Bruce Barkwill appeals the trial court's conclusion that the 2006 revision to his mother Cornelia Barkwill's trust was valid. We affirm.
We consolidate and restate the issue as whether a presumption of undue influence attached to the 2006 revision to Cornelia's trust.
In 2006, at the age of seventy-two, Cornelia Barkwill lived independently at her home in the Beverly Shores community in northwest Indiana. Her son Jeffrey lived relatively close to her in a Chicago suburb, and her other son, Bruce, lived in Florida. Although she lived independently, Cornelia's Social Security income alone was not sufficient to support her lifestyle. Jeffrey assisted her in securing a line of credit on her home. He issued checks drawn on that line of credit to Cornelia when she requested funds. He also advanced approximately $230,000 of his own funds to her throughout the years for other expenses.
In early March of 2006, Jeffrey and his teenage daughter visited Cornelia and discovered her house in disarray and noticed that household chores such as laundry had not been done for some time. Jeffrey described Cornelia as disoriented. Jeffrey, his wife, and their daughters returned to Beverly Shores multiple times over the next few days to assist Cornelia in cleaning, grocery shopping, and doing laundry. Jeffrey found Valium in the house and was unsure if this was a prescribed medication for Cornelia.

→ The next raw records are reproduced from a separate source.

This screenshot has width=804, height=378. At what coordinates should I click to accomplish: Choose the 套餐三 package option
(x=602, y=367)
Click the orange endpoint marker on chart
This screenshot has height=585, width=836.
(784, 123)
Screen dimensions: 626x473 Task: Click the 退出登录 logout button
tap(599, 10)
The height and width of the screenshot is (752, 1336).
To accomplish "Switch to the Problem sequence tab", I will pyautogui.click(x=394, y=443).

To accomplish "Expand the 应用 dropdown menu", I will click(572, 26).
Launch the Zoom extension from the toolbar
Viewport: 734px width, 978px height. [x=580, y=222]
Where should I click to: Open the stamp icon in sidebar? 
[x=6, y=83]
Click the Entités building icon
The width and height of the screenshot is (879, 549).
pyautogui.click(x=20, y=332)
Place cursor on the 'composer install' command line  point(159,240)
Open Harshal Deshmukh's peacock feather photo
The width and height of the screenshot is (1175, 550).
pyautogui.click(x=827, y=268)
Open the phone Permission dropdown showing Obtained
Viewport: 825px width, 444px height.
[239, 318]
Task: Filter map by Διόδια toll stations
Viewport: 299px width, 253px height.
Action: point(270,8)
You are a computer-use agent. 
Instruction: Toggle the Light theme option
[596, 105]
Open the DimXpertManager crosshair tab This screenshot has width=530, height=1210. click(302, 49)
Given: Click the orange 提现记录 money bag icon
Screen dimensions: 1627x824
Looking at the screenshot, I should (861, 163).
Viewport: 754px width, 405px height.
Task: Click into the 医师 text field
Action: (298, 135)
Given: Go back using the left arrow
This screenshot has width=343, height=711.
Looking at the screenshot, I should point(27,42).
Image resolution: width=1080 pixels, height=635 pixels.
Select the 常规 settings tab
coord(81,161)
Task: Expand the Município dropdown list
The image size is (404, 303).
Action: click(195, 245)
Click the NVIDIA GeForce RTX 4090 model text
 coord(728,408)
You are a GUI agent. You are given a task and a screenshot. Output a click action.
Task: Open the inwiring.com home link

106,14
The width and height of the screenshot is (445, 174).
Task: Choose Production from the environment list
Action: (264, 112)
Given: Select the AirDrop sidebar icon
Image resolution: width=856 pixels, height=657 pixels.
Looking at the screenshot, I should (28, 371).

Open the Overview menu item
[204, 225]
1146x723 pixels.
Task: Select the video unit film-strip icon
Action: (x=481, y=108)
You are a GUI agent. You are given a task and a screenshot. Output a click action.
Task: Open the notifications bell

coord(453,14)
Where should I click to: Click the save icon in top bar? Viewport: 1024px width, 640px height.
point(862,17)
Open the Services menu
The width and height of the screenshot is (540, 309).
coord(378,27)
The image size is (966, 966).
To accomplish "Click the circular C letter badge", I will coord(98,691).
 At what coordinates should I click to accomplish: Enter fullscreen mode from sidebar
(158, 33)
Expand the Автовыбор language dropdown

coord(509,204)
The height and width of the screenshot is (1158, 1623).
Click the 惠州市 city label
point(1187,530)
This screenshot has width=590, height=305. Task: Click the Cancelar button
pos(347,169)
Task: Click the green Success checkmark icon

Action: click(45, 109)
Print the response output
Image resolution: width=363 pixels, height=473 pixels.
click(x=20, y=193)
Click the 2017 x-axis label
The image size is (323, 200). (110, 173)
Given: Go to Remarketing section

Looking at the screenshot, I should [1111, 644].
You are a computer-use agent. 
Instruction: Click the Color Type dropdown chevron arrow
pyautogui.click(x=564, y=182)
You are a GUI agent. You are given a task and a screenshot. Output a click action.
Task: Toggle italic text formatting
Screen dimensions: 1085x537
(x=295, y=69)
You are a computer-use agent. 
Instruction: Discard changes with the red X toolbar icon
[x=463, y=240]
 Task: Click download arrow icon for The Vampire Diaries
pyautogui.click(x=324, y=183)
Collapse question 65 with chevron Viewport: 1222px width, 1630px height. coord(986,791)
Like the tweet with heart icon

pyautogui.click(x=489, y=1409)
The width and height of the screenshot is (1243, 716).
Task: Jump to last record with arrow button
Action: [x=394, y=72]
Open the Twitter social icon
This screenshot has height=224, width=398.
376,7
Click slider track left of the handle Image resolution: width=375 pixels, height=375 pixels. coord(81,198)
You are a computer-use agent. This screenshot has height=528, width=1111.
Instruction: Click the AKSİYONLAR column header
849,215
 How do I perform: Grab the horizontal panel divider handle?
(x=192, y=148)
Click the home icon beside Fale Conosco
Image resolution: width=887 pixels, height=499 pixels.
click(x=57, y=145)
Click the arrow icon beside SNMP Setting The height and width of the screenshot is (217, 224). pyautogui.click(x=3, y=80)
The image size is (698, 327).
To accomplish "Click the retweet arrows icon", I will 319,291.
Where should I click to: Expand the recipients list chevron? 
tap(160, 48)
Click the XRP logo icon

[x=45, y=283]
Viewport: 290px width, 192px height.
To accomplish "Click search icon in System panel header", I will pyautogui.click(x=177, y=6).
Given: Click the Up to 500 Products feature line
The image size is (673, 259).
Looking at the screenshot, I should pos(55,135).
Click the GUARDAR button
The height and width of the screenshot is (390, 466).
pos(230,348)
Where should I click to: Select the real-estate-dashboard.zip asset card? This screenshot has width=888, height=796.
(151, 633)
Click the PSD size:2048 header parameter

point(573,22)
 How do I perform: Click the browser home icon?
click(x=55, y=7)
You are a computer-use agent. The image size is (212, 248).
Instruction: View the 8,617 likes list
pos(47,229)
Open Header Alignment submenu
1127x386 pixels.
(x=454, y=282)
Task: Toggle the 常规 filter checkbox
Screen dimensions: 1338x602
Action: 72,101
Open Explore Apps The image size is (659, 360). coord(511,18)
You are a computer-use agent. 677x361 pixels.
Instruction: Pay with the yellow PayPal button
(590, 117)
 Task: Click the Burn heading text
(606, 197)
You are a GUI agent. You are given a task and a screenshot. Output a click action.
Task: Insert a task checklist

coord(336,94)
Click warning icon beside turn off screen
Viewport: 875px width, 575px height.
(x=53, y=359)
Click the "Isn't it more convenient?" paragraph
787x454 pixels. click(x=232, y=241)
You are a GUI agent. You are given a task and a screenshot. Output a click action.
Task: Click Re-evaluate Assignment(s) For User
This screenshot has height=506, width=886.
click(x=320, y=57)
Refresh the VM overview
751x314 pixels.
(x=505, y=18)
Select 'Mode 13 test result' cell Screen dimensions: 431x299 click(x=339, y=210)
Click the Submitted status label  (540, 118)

During this time, Cornelia called Bruce and “made some rather strange accusations” against Jeffrey and his family-that they were stealing from her, trying to take her property, and put her in an asylum. Tr. p. 27. Bruce was convinced Cornelia was either “drugged out” or paranoid. Id. at 29. Bruce and Jeffrey spoke on the phone and agreed to work together on getting additional assistance for Cornelia. Bruce wanted to make his own assessment of the situation and traveled to Indiana.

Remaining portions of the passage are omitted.